I followed the general Spark testing question from here, and my closest try was [1] looking something like:
import simpleSparkTest.SparkSessionTestWrapper
import org.scalatest.FunSpec
import org.apache.spark.sql.types.{StringType, IntegerType, DoubleType, StructType, DateType}
import org.apache.spark.sql.streaming.OutputMode
class StructuredStreamingSpec extends FunSpec with SparkSessionTestWrapper {
describe("Structured Streaming") {
it("Read file from system") {
val schema = new StructType()
.add("station_id", IntegerType)
.add("name", StringType)
.add("lat", DoubleType)
.add("long", DoubleType)
.add("dockcount", IntegerType)
.add("landmark", StringType)
.add("installation", DateType)
val sourceDF = spark.readStream
.option("header", "true")
.schema(schema)
.csv("/Spark-The-Definitive-Guide/data/bike-data/201508_station_data.csv")
.coalesce(1)
val countSource = sourceDF.count()
val query = sourceDF.writeStream
.format("memory")
.queryName("Output")
.outputMode(OutputMode.Append())
.start()
.processAllAvailable()
assert(countSource === 70)
}
}
}
Sadly it always fails with org.apache.spark.sql.AnalysisException: Queries with streaming sources must be executed with writeStream.start()
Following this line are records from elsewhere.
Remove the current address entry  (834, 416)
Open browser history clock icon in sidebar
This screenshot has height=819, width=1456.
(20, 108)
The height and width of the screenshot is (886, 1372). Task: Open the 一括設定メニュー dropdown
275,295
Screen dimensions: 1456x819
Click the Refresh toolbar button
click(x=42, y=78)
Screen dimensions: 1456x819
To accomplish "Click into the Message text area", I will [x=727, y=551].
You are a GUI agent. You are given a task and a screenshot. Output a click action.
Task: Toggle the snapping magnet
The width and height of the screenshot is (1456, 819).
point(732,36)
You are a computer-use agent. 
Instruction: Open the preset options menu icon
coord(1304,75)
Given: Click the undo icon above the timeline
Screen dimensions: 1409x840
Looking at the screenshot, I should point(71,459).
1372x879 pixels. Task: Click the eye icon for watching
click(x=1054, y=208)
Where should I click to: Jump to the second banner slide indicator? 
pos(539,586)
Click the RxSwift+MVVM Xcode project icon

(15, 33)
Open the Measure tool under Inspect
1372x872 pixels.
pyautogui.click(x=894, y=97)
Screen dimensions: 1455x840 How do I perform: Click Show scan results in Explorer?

I also found this issue at the spark-testing-base repo and wonder if it is even possible to test Spark Structured Streaming?
I want to have integration test and maybe even use Kafka on top for testing Checkpointing or specific corrupt data scenarios. Can someone help me out?
Last but not least, I figured the version maybe also a constraint - I currently develop against 2.1.0 which I need because of Azure HDInsight deployment options. Self hosted is an option if this is the drag.